Fran Allen, Consuelo e Mariaurora conquistano i cuori a Casa Naima
“Inizio e finisco sempre nell’utero del buio.”
Questa immagine mi sta bussando alla testa continuamente, da quando, ieri sera, alla libreria Casa Naima di San Giorgio Del Sannio, ho assistito alla presentazione/spettacolo del libro “URLO – poesie contro”, opera di Francesca De Michele (in arte Fran Allen Zimmerman), Consuelo Giangregorio e Mariaurora Terlizzi, edito da Introterra.
La raccolta, scritta nell’ambito del progetto di poesia di strada “Attacchi di/Versi”, è un omaggio all’Urlo di Allen Ginsberg, richiamandone l’intensità, la ferocia e la potenza: “Siam voci riaccese per chi muore in mare, a terra, dietro le sbarre dell’indifferenza sociale”.
Tutto ha assunto, fin dall’inizio, la sacralità di una liturgia, precisa e solenne, di candele accese dal passaggio della fiamma d’anime in fuoco contro un sistema senza pace, ossessionato e devastato dalle guerre sbagliate, senza tracce di riscatto.

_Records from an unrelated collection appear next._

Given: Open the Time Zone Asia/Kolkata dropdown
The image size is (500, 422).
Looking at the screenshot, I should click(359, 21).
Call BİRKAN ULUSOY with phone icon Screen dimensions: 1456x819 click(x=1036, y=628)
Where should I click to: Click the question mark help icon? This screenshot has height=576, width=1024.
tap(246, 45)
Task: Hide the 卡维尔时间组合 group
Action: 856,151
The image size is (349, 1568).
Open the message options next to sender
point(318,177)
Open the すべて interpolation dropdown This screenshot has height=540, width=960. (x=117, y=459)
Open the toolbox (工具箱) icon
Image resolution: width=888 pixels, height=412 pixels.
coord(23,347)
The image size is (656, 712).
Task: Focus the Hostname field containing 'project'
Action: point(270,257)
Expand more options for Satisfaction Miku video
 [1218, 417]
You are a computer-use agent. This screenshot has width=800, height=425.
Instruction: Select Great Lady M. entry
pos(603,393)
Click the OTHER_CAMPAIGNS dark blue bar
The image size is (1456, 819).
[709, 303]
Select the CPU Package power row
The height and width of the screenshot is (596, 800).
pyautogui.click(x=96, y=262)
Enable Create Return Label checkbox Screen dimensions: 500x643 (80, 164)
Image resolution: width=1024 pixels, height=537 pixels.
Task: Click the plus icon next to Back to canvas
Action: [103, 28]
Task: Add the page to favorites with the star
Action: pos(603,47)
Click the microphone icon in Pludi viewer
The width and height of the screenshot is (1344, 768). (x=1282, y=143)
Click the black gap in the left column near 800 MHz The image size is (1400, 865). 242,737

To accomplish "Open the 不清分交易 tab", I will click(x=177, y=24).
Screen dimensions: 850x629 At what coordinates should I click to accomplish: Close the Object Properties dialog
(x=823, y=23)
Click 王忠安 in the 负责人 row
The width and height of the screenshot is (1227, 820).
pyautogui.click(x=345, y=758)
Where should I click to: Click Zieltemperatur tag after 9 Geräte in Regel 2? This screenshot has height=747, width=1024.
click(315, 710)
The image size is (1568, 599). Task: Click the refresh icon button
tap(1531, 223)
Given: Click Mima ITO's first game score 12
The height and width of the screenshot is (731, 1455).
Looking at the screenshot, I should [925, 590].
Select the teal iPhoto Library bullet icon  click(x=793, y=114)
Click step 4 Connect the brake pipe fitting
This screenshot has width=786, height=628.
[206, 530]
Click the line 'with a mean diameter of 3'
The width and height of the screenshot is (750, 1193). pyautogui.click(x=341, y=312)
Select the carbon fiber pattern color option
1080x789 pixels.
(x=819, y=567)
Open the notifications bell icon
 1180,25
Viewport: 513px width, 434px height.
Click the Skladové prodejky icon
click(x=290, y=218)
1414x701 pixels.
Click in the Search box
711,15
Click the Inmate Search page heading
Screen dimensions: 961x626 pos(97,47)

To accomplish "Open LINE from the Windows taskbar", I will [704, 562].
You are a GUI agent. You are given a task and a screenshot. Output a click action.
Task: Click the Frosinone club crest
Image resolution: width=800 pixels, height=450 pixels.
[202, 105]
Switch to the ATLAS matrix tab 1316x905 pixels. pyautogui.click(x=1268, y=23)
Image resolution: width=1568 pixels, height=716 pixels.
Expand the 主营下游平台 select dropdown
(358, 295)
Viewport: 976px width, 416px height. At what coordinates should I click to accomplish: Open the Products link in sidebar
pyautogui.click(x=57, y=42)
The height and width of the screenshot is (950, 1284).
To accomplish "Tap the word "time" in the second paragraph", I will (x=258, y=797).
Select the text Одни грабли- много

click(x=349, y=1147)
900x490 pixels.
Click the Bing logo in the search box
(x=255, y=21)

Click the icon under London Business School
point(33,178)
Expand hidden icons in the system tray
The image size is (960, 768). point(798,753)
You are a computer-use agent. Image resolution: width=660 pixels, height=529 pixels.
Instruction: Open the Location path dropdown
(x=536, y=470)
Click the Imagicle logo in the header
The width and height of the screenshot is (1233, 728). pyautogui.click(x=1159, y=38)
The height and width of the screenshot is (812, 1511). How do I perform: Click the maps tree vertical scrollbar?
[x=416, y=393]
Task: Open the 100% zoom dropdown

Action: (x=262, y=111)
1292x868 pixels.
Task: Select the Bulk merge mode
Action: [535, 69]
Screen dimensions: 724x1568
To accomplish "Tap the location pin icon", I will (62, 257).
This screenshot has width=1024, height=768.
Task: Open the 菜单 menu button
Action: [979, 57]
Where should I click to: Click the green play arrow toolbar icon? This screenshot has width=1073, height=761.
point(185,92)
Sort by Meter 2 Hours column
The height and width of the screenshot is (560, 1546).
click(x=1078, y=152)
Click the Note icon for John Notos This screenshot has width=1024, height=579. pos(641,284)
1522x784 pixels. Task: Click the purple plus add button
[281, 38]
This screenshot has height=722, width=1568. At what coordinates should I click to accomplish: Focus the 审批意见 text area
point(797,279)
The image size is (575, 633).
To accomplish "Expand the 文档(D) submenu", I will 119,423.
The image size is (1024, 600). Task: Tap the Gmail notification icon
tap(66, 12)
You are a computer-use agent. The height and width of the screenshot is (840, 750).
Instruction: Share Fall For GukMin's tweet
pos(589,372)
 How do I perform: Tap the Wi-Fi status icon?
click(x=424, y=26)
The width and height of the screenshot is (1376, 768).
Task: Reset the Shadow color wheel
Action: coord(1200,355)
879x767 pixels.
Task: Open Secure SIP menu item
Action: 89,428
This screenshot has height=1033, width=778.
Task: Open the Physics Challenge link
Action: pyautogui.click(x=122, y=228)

Le tre donne, vestite di nero e forza, hanno disegnato nello spazio percorsi trasversali, tra gli occhi, le orecchie e i cuori dei presenti, accompagnate da un silenzio che pareva religioso, di tensione amorosa e d’odio, interrotto da applausi scappati con violenza dalle mani. Prima di compiere l’atto poetico, da un raccoglitore centrale, come si trattasse di un’acquasantiera purificatrice, le muse della verità hanno attinto alle lacrime dell’universo, per bagnare le parti esposte dei loro corpi e prepararsi alla nuda vulnerabilità di racconti rivelati al mondo, come privatissimi segreti da urlare sui distratti pensieri dell’oggi.
Non c’è scampo: lo spettatore o è dentro o è fuori.
Le ferite di ciascuna autrice sono state aperte, ancora vive, a mostrare, senza timore, il sangue del mondo.
Senza prendere fiato, hanno recitato la preghiera al contrario del “padre mostro” che non è nei cieli, a cui viene sottratto lo scettro della scelta sui corpi delle donne, riconsegnandolo ai grembi stessi: “sia fatta solo la nostra volontà”; hanno mostrato il volto delle “nuvole sparse” e “nere” gonfie di una “violenta tempesta di rabbia”, sotto la quale “chi si ferma non è perduto. Chi si ferma è stanco”; hanno sollecitato le coscienze assopite con l’interrogativo ossessivo, che torna a nascere intero, dell’essere o non essere – essere o non essere-essere o non essere- Essere? O non essere? Hanno dichiarato la loro fede: “credo nell’ira femminile scatenata in Iran contro la repubblica islamica”, e suggerito un sigillo di integrità: “non chiederti più m’ama o non m’ama? Odia chi ti opprime e lotta ad occhi aperti per sempre.”
La performance delle giovani donne non si limita, dunque, ad un semplice atto di ribellione stilistica o sintattica, è un vero e proprio atto di ribellione poetica, che non ha niente a che vedere con la superficie delle cose, ma segna solchi profondi nelle coscienze sociali, crea contaminazioni di pensiero, consapevolezze d’animo, rigetti di squallore.
Il progetto viene definito dalle autrici “una chiamata d’azione, d’urgenza sul disagio sociale, sul degrado umano.”
Solo attraverso una pandemia di luce, diffusa da distillati di verità come questi, possiamo sperare di partorire un sano futuro.